Prima che Elon Musk entrasse in politica, lei ha comprato una Tesla. Lo rifarebbe?

«Quella macchina è stata sfortunata. Poco dopo averla acquistata sono andata a sbattere contro un albero. L'ho fatta aggiustare. Sono andata a sbattere altre due volte. Ho lasciato perdere. Non faceva per me. Forse era una premonizione».

Risate generali.

Nel libro è evidente il ruolo decisivo di sua madre. E suo padre?

«Mio padre Albert era un fisico importante. Non volle collaborare con il Progetto Manhattan e con l'industria bellica nel dopoguerra. Il suo rifiuto era di tipo religioso. Era quacchero. Lo diventò quando io avevo otto anni. Lui poteva soffrire ma non poteva far soffrire gli altri. Era la sua regola. In famiglia si discuteva molto di temi come la violenza, la non violenza, la nazione. Era contro la bomba atomica. Quindi, sì, credo di poter dire che mi ha influenzato molto».

Nell'America di oggi è ancora possibile la disobbedienza civile?

«Piccoli gesti, sì. Ogni giorno ci svegliamo, e sappiamo che entro sera succederà qualcosa di disgustoso. Sembra che sia odiato chi va a scuola, studia, si informa. Guardate cosa succede ad Harvard. Personalmente, intendo lavorare con gli avvocati che si occupano dei ricongiungimenti tra gli immigrati espulsi e le loro famiglie, che sono ancora negli Stati Uniti. Il secondo mandato di Donald Trump è caratterizzato dal linguaggio crudele, al limite del sadismo. È distruttivo e finisce con lo sdoganare le azioni peggiori. Una cosa orribile».

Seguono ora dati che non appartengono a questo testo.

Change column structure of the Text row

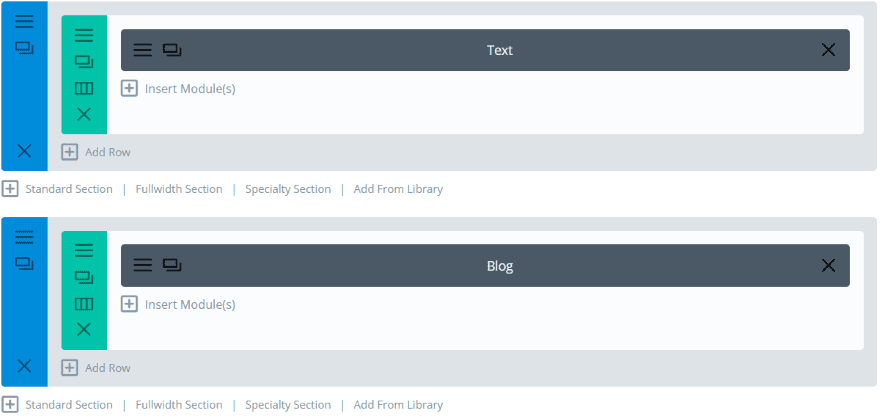(x=84, y=88)
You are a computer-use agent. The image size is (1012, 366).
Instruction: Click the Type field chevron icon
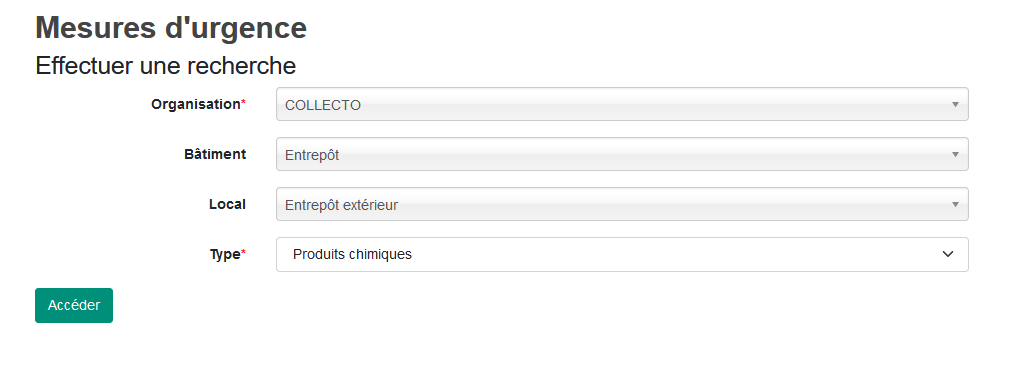tap(947, 254)
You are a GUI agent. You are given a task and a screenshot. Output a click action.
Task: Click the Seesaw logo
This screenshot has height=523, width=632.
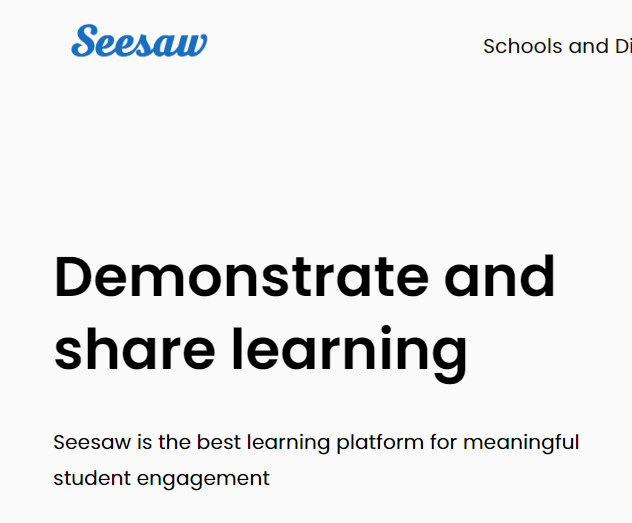point(139,42)
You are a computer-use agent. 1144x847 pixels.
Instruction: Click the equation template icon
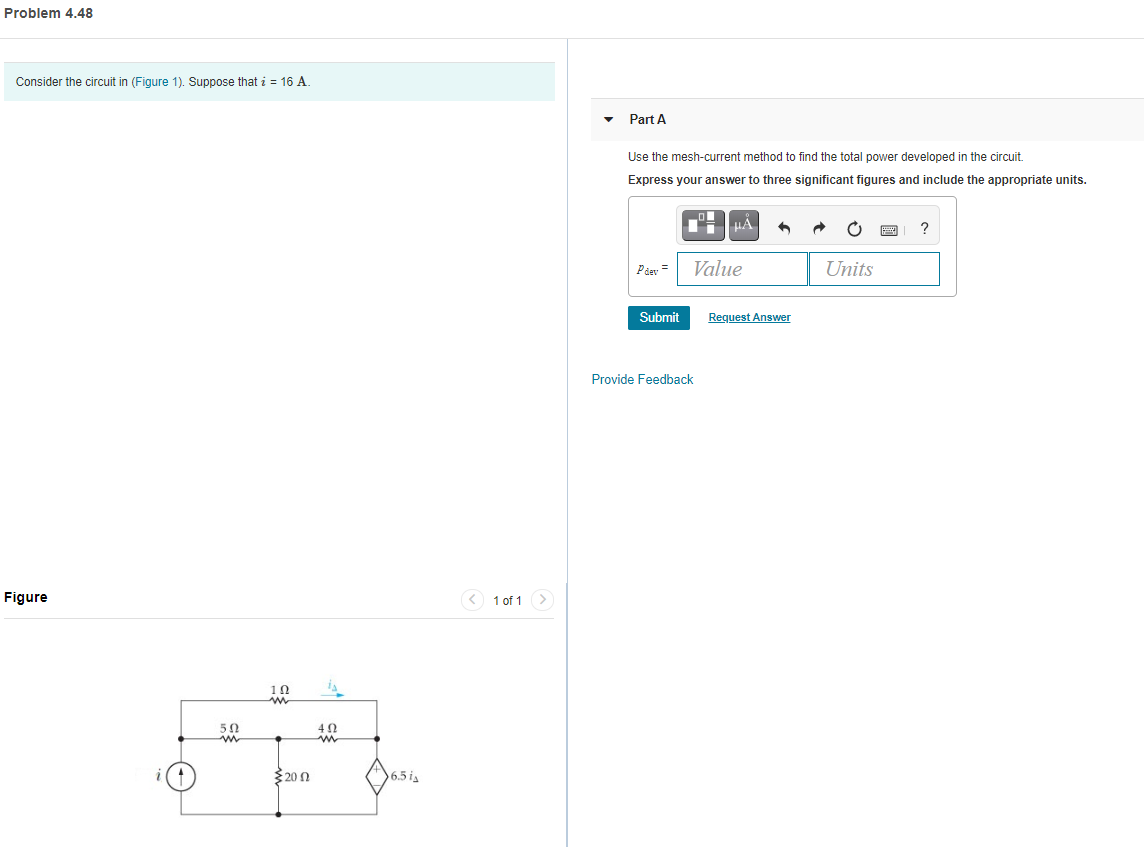702,225
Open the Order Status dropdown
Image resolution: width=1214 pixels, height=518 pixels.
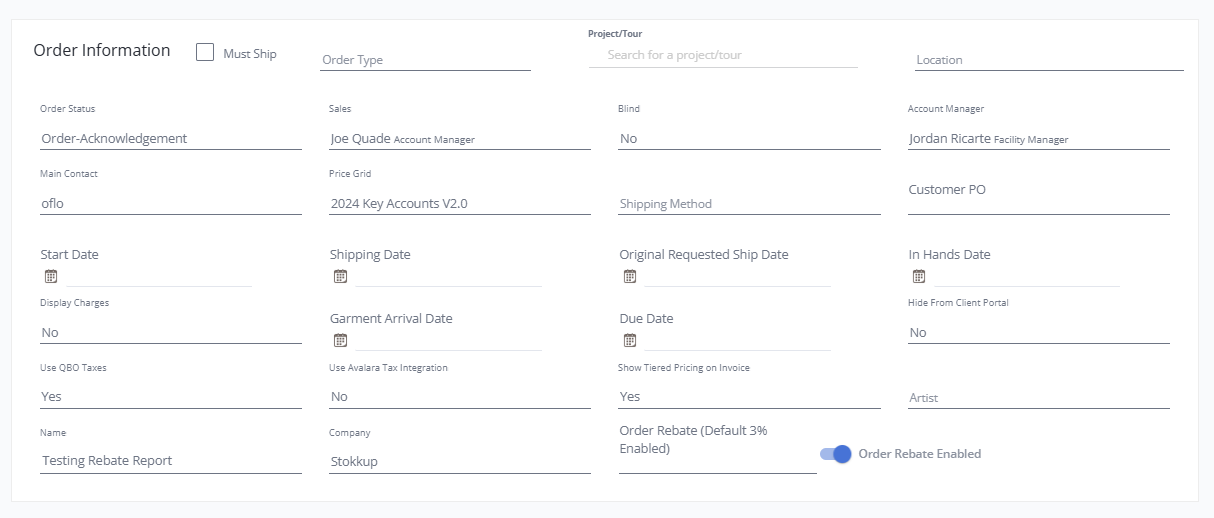pyautogui.click(x=170, y=139)
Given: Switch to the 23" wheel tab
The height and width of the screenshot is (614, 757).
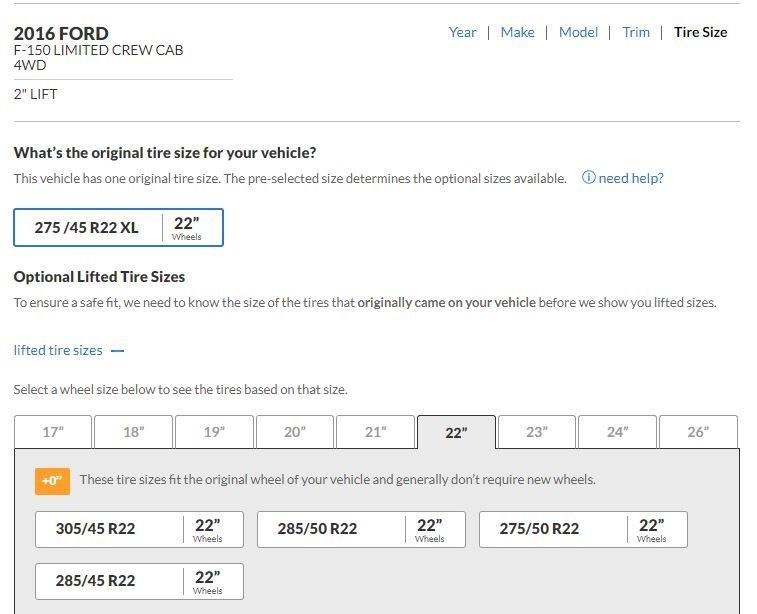Looking at the screenshot, I should tap(537, 432).
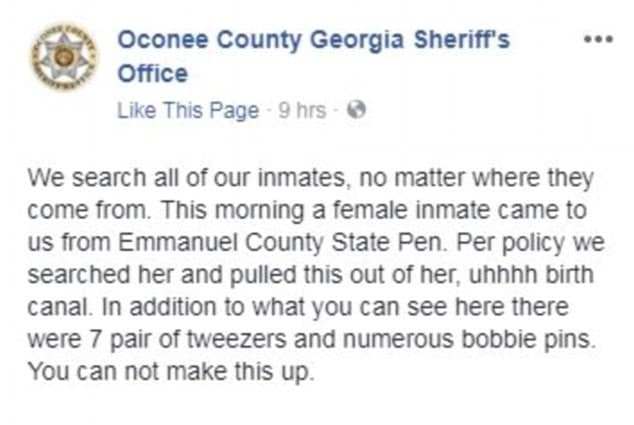Click the word Oconee in the page name
The height and width of the screenshot is (425, 634).
click(163, 40)
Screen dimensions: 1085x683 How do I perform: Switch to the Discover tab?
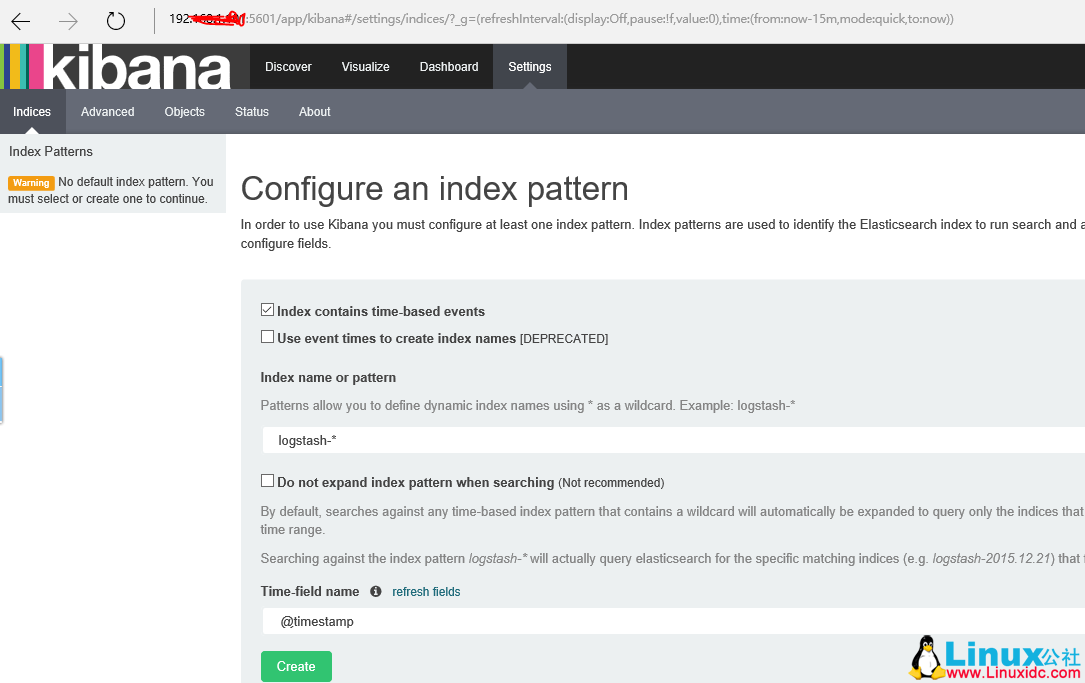(x=288, y=66)
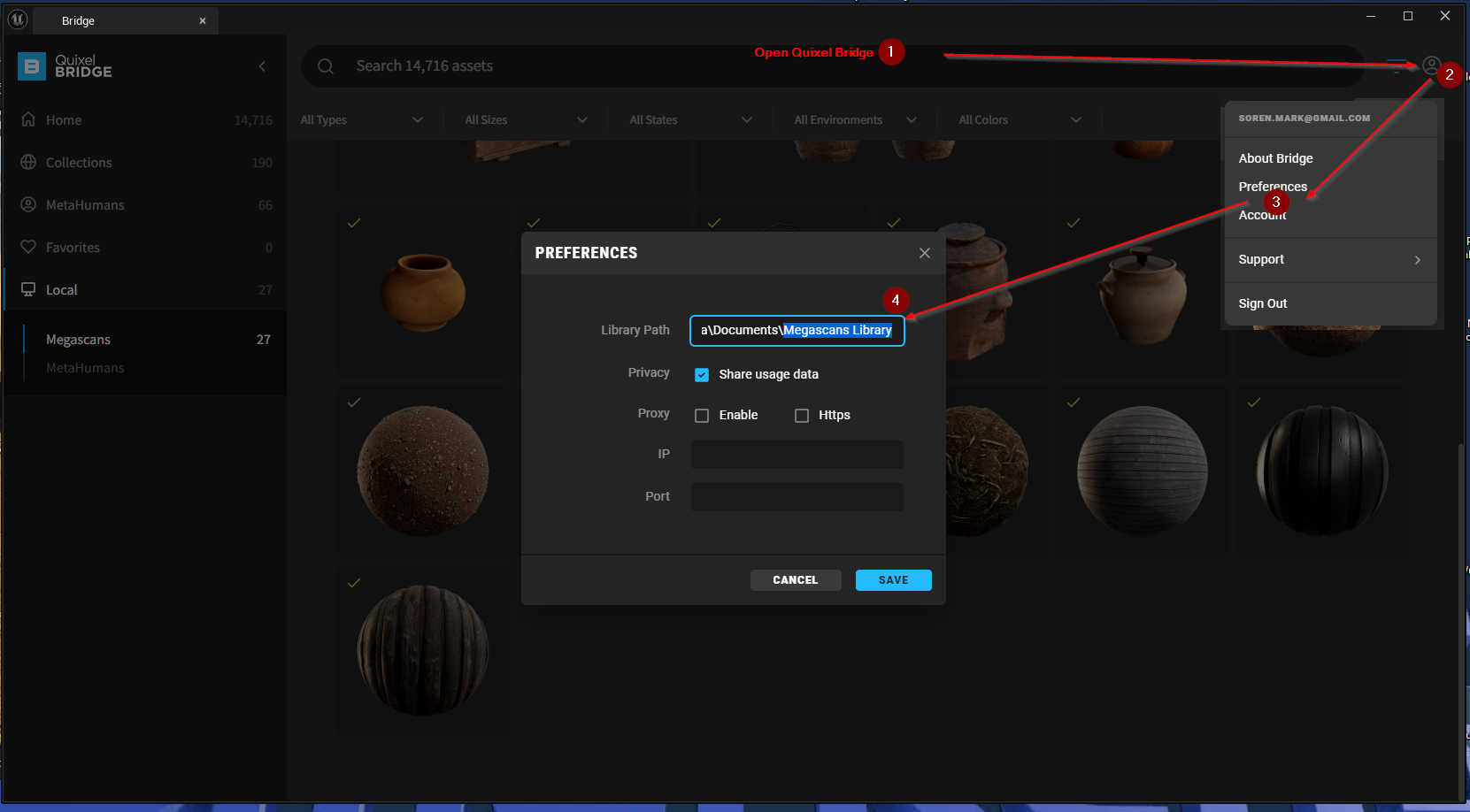
Task: Click the Library Path text field
Action: pos(797,330)
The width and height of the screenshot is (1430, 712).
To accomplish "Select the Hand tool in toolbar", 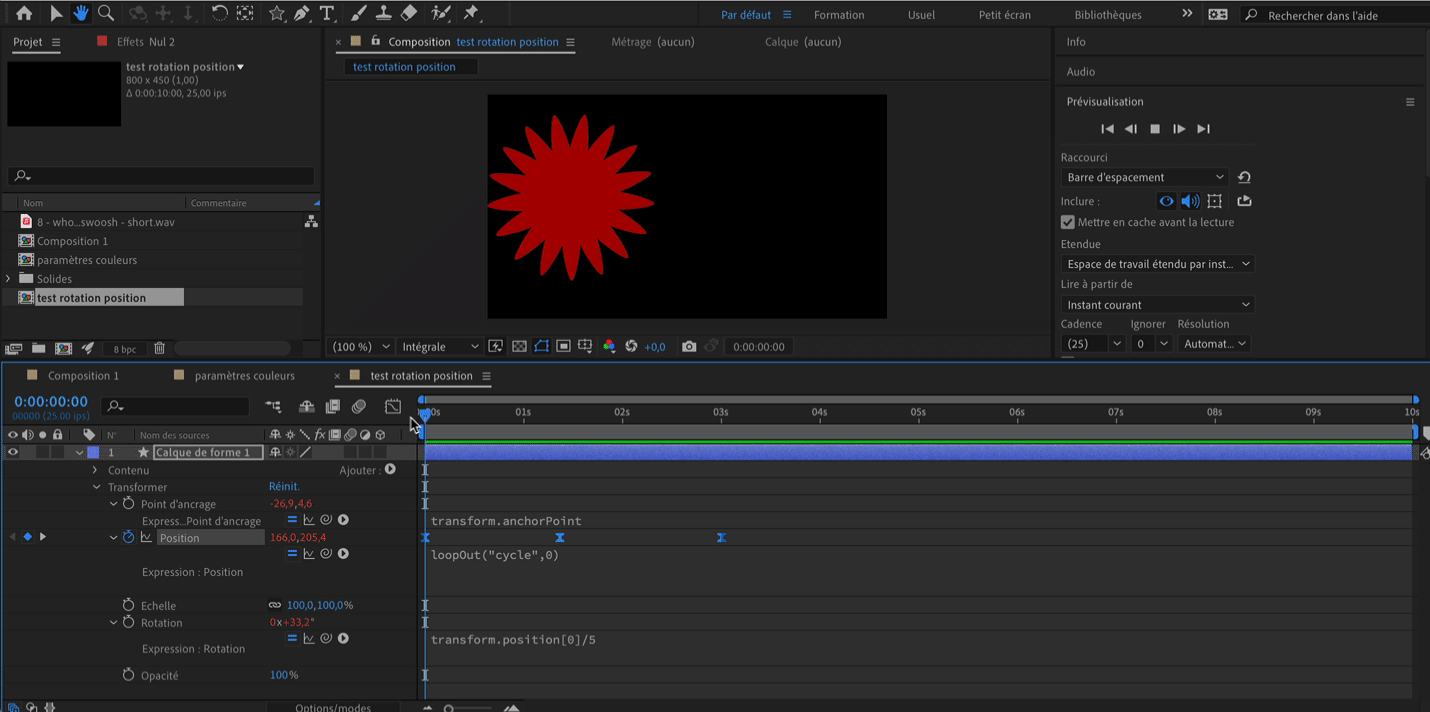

Le canzoni contro la guerra non hanno fatto finire le guerre. Guardi l'Ucraina e Gaza.

«È spaventoso. Non vedo una risposta al momento.

Tecnicamente sono situazioni diverse situazioni ma alla fine è sempre una lotta tra poteri impari. In Ucraina, il potere più piccolo sta combattendo disperatamente. E io, o la maggior parte di tutti quelli che conosco, stanno soffrendo, e ancora una volta non sanno cosa fare».